→ **SHORT EXERCISE**
Convert the data, starting at the very first line and ending at the line that contains "Action: [655, 1010]", into a JSON list of strings with one string per line. Include both ends and leave out blank lines.
## start RECORDS SUPPLIED
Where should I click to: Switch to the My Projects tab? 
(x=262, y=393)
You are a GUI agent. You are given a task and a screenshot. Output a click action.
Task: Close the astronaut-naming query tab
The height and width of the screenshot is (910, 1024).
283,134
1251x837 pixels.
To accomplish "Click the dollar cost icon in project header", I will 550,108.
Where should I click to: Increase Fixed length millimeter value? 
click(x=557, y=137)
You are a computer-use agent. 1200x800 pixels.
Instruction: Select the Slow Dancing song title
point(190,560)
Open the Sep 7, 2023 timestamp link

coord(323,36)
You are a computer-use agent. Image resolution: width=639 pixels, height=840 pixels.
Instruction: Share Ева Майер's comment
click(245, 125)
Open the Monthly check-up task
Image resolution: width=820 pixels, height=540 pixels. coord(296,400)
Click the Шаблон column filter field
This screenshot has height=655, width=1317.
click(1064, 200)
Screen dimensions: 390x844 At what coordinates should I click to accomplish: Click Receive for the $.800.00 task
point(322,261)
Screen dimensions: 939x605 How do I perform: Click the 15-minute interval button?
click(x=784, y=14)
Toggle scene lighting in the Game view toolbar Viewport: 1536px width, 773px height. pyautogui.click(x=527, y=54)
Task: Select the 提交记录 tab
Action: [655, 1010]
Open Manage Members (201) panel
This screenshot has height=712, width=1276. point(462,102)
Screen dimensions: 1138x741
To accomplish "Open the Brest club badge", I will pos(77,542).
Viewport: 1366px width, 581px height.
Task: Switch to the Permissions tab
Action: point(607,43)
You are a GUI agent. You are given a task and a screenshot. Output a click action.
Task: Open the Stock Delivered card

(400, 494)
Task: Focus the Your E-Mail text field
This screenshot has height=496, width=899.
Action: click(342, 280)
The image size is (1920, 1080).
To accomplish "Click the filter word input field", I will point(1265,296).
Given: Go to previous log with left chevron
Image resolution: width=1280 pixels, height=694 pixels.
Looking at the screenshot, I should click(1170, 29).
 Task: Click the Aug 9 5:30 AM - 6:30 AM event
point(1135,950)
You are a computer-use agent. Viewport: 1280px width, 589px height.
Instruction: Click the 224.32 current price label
## end RECORDS SUPPLIED
→ **FULL SOLUTION**
[
  "Where should I click to: Switch to the My Projects tab? ",
  "(x=262, y=393)",
  "You are a GUI agent. You are given a task and a screenshot. Output a click action.",
  "Task: Close the astronaut-naming query tab",
  "The height and width of the screenshot is (910, 1024).",
  "283,134",
  "1251x837 pixels.",
  "To accomplish \"Click the dollar cost icon in project header\", I will 550,108.",
  "Where should I click to: Increase Fixed length millimeter value? ",
  "click(x=557, y=137)",
  "You are a computer-use agent. 1200x800 pixels.",
  "Instruction: Select the Slow Dancing song title",
  "point(190,560)",
  "Open the Sep 7, 2023 timestamp link",
  "coord(323,36)",
  "You are a computer-use agent. Image resolution: width=639 pixels, height=840 pixels.",
  "Instruction: Share Ева Майер's comment",
  "click(245, 125)",
  "Open the Monthly check-up task",
  "Image resolution: width=820 pixels, height=540 pixels. coord(296,400)",
  "Click the Шаблон column filter field",
  "This screenshot has height=655, width=1317.",
  "click(1064, 200)",
  "Screen dimensions: 390x844 At what coordinates should I click to accomplish: Click Receive for the $.800.00 task",
  "point(322,261)",
  "Screen dimensions: 939x605 How do I perform: Click the 15-minute interval button?",
  "click(x=784, y=14)",
  "Toggle scene lighting in the Game view toolbar Viewport: 1536px width, 773px height. pyautogui.click(x=527, y=54)",
  "Task: Select the 提交记录 tab",
  "Action: [655, 1010]"
]